Anglo-Swedish drugmaker AstraZeneca’s Arimidex (anastrazole) has been granted full clearance by the US Food and Drug Adminstration as an adjuvant therapy of early-stage breast cancer in postmenopausal women.

In September 2002 the FDA cleared a supplemental New Drug Application for the already-marketed anticancer agent under its accelerated approval process [[06/09/02/b]], which is given to a drug that has yet to show a clinical benefit but indicates a patient benefit in an at-risk population. Accelerated approval was based on strong results from the ATAC (Arimidex Tamoxifen Alone or in Combination) trial, one of the world’s largest breast cancer treatment studies, which remains one of the longest running studies investigating treatment after surgery for early breast cancer.

Complete five-year data from the ATAC trial, as requested by the FDA for full marketing approval, was unveiled in December 2004 [[09/12/04/b]], and showed that Arimidex significantly cut the relative risk of breast cancer recurrence by 17% over Nolvadex (tamoxifen), the previous gold standard of treatment.

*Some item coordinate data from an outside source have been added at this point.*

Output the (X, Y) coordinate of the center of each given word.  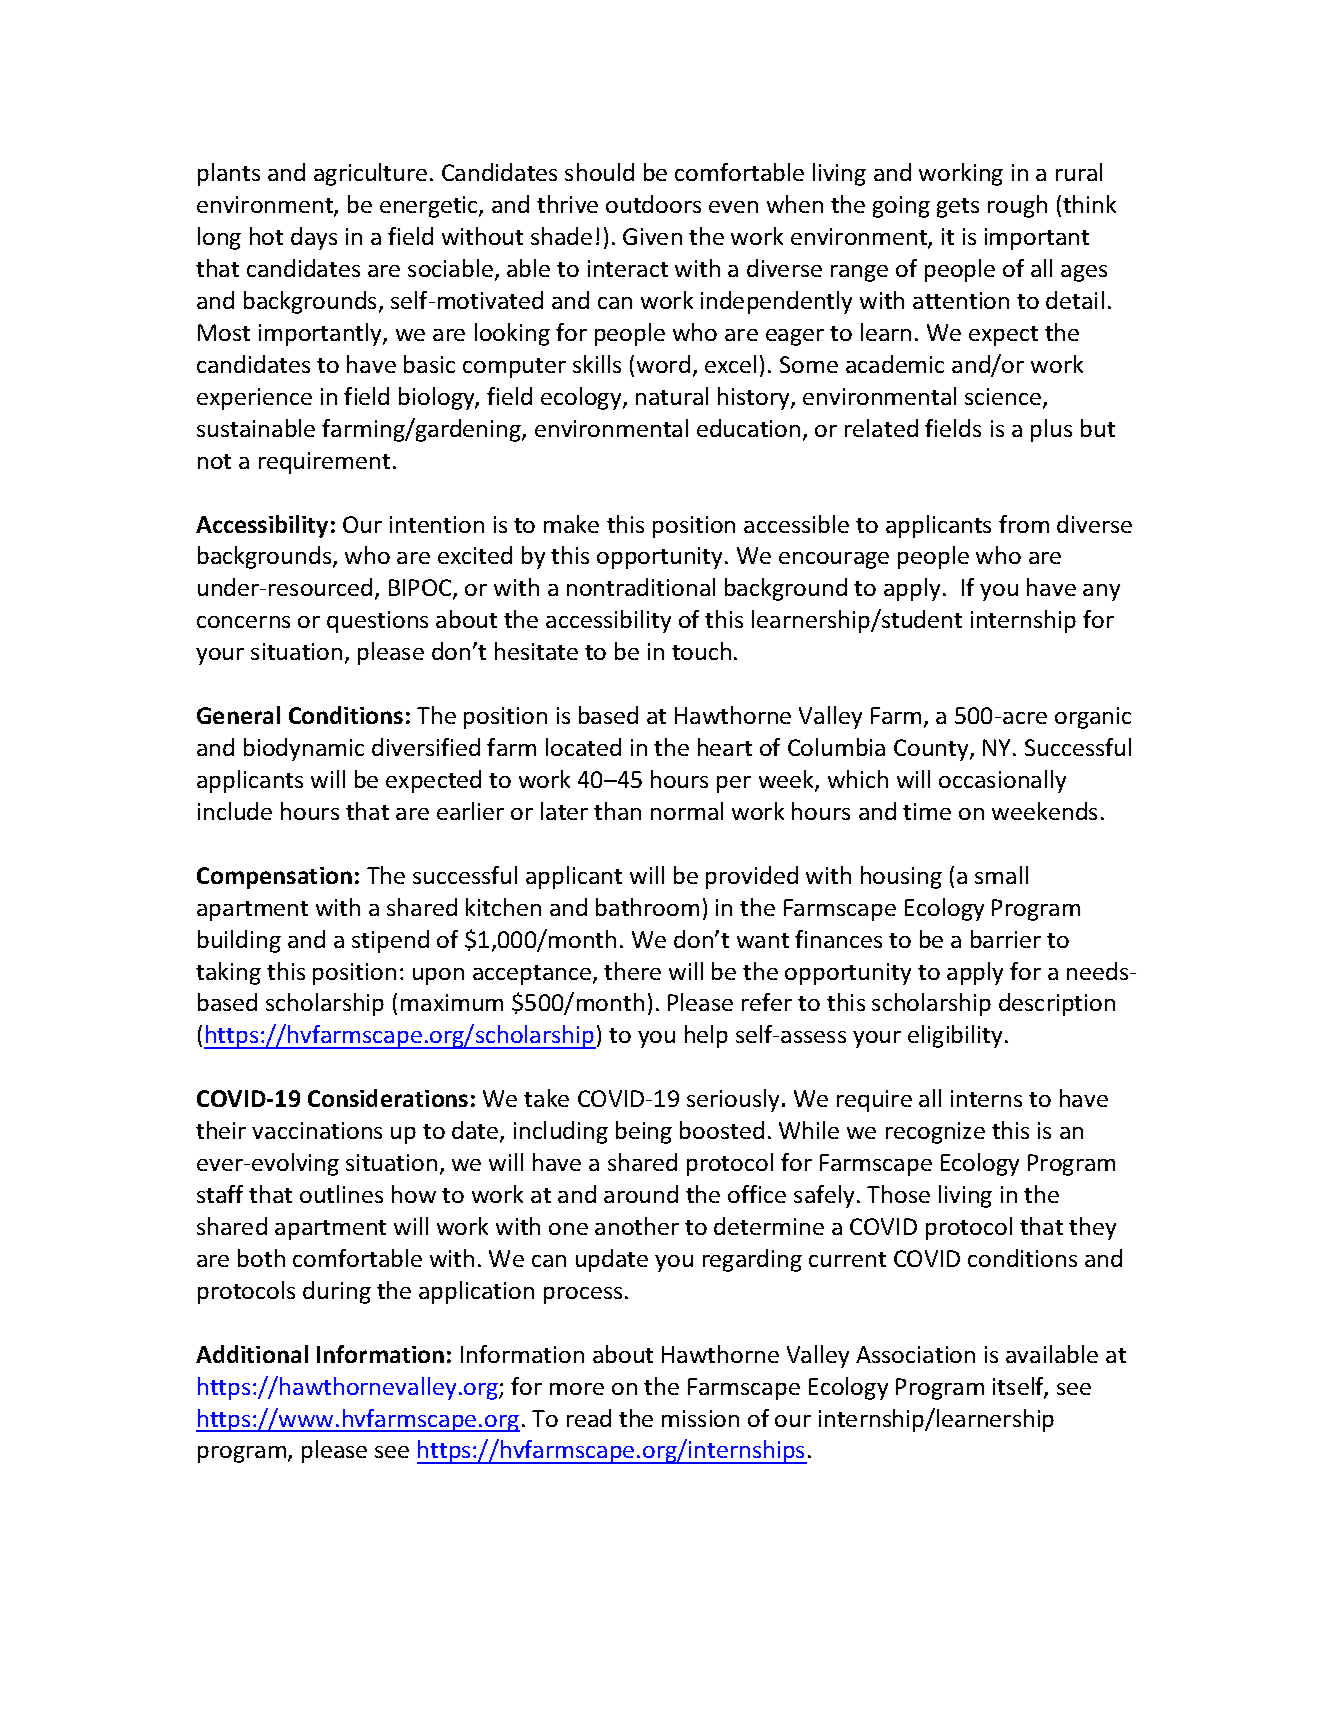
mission (700, 1418)
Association (915, 1354)
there (632, 971)
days (314, 238)
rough (1017, 206)
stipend (390, 941)
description (1057, 1004)
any (1101, 592)
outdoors (653, 204)
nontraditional (641, 587)
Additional (252, 1354)
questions (377, 622)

According to the firm, the drug is the only aromatase inhibitor with study results touting full five years of efficacy and safety in the primary adjuvant setting. Moreover, it now represents the only agent in its class with proven superior efficacy in disease-free survival to tamoxifen, which should help the firm capture the controlling slice of this highly lucrative market. Sales of Arimidex in the second quarter alone jumped 50% over the comparable quarter last year to edge over the $1 billion-dollar mark [[29/07/05/d]].